Re: 答复: how to extend the threshold for kylin query?(from baixing.com)

Posted by Li Yang <li...@apache.org>.
Hi Austin,

Note the image didn't get through mail list, thus was not displayed.

So we didn't quite get you issue yet. Could you try describe again? You can
use file hosting service to communicate attachments.

Also it's always better to adopt the latest version.

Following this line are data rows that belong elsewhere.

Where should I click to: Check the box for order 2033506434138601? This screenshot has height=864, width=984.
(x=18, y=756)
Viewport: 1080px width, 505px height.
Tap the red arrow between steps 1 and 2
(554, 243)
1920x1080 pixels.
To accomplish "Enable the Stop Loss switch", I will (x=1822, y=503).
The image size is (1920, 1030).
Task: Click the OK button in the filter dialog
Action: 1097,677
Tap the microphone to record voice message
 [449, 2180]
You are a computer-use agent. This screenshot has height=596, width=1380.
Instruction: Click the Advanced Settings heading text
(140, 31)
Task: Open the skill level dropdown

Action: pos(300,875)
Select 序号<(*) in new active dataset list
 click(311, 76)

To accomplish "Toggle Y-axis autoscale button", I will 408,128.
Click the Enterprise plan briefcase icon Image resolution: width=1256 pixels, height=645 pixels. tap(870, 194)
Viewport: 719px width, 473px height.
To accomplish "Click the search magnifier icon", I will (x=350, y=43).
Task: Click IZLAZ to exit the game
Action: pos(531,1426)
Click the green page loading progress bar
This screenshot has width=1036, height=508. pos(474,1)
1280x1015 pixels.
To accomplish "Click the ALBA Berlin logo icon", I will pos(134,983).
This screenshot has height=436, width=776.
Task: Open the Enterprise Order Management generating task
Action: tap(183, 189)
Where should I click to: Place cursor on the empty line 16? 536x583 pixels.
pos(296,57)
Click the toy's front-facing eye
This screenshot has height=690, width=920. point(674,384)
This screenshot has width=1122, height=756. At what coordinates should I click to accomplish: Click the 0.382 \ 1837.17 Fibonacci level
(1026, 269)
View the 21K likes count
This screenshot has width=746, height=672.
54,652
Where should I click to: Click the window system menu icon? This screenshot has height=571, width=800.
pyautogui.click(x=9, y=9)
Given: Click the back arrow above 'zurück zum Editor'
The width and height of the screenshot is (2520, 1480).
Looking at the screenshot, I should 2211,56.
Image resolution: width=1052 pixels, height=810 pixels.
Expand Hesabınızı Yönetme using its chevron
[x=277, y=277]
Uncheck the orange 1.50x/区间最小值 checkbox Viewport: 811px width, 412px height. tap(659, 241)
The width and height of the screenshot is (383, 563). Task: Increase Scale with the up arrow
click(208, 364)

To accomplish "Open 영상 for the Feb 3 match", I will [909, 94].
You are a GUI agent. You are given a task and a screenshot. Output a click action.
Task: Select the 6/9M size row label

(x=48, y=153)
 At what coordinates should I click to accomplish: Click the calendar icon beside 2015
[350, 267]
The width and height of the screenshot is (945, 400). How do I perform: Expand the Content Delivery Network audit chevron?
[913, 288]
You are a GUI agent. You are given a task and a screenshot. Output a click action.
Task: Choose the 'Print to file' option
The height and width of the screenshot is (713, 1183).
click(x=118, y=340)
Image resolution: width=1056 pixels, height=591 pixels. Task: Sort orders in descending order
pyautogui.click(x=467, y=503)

If you are early in
pilot stage, the shift should be easy.

Cheers
Yang

On Tue, May 31, 2016 at 3:43 PM, 吴钰彬 <wu...@baixing.com> wrote:

> Hi, Kylin developers
>
>
>
> We further investigate our query, and when I change my SQL query and
> remove the count(distinct) , it work fine , and from our query only return
> 231 records.
>
> When add the count(distinct) measure should not increase the return
> records, but I don’t know how kylin work inside to calucate the
> count(distinct), it seem need scan more many record to return the result?
>
> How to solve this problem?
>
>
>
> Ps: right now we are using kylin version 1.3
>
>
>
>
>
>
>
> B.R
>
> Austin.Woo
>
>
>
> *发件人:* 吴钰彬
> *发送时间:* 2016年5月31日 10:35
> *收件人:* 'dev@kylin.apache.org' <de...@kylin.apache.org>
> *抄送:* 'dev-subscribe@kylin.apache.org' <de...@kylin.apache.org>;
> 李欣 <li...@baixing.com>; 亓庆国 <qi...@baixing.com>
> *主题:* how to extend the threshold for kylin query?(from baixing.com)
>
>
>
> Hi, Kylin developers.
>
>
>
> This is Austin, DW team lead from Baixing.com. thanks for reading this
> mail.
>
>
>
> Right now we are research on kylin solution adopt for our big data query
> engine to consume our website click and event data,
>
>
>
> When we build some cube and try query from them, we face an issue as
> below.
>
>
>
>
>
>
>
> But when we check the configure in /conf/kylin.properties set as below
>
> l  Kylin.query.scan.threshold=40000000
>
>
>
> Can you help advise is there anything we missing here?
>
>
>
> Looking forward your reply, and many thanks for your time.
>
>
>
>
>
> B.R
>
> Austin.Woo
>